The two most consistent and oddest food associations for KSK Kharacters, unless you count the garbade bag of E.L. Fudges that Wade Phillips is eating at his desk, meet in the Super Bowl. Which spirit junk food can comes out on top? Any chance either of these players have any affinity for these things? All I know is I’ll be too nervous to eat.
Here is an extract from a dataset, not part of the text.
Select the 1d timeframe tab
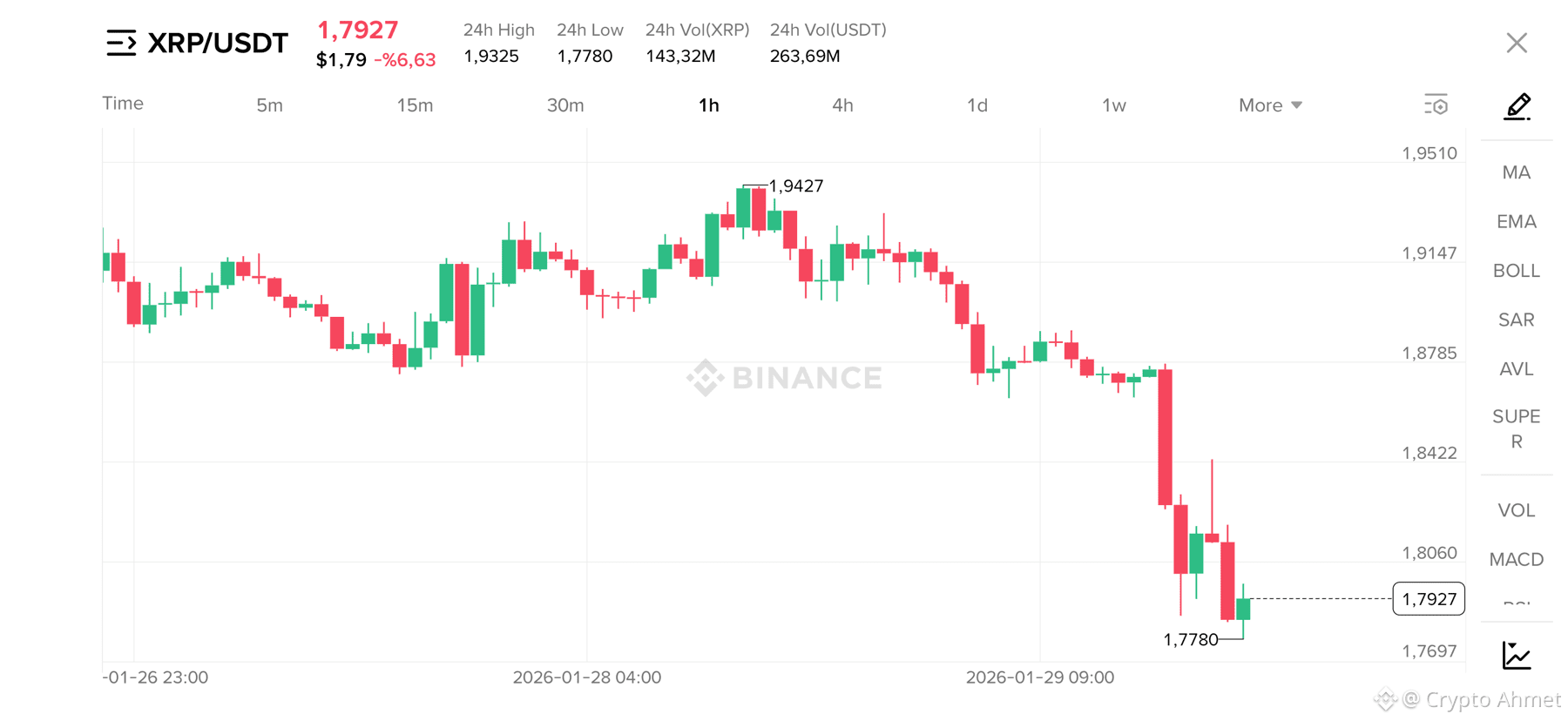The image size is (1568, 721). click(x=977, y=104)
But WHO YA GOT?
Choco Taco________________________Crackers
KSK Kharacters Who Pine For Them
Ben Roethlisberger___________________Larry Fitzgerald
Euphemism for
The dark gash_____________________White people
Ideal for Super Bowl Party?
If you can find them______________Only if you bacon up those crackers
In The Chocotastic Group?
Well, obvs.________________________Ritz S’mores are
Nutrition facts
300 calories, 15g of fat_______________________80 calories, 4.5g of fat per serving
SCARY PEOPLE YELLING IN YOUR REFRIGERATOR
Do single people eat them?
And how!_______________________We don’t want to know (Frankly it’s a market we can do without)
Finishing Move
Bringing it back to Taco Bell___________________Dad brings him box from press box


Wilford Brimley is awesome!!!
Vicodin definitely gives me the munchies for cookies or some other similar carb.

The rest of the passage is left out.